机一つじゃ収まりきらなさそうだったので、隣の机にも置いていく。
ザット10億円ほどだ。
「え?これって本物?」
警備員のおっちゃんに、受付にいた人が驚きながらそう声をもらした。
まあ、そうだろうね。
ちょっとだけ、この直接言ってお金を渡す方法は失敗だった気がしてきた、というか、これ税金関係は大丈夫なのか?まあ知らん。それに俺はなんだかんだでダンジョン連合という日本国とはなんだかんだでずぶずぶの関係の組織に一員だし、何かあってもだいじょうぶやろ。

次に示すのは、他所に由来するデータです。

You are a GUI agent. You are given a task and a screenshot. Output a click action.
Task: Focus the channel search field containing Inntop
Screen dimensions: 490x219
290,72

「ええ。本物ですよ。でまあこれを投資しに来たわけですよ」
「ちょっと、ちょっと待ってください、今社長を呼んできます」
受付の人がそう慌てて言ってから電話をかけ始める。
そっから、まあ社長さんがここまで来るってなったんで、適当に本でも読みながら待つこと3分。
社長さんが来た。
「どうも貴方様が投資をしたいと来てくれた人ですか」
ザ・社長って感じの高価なスーツに身を包んだ中年のオッサンが出てきた、因みに顔はそこそこダンディだ。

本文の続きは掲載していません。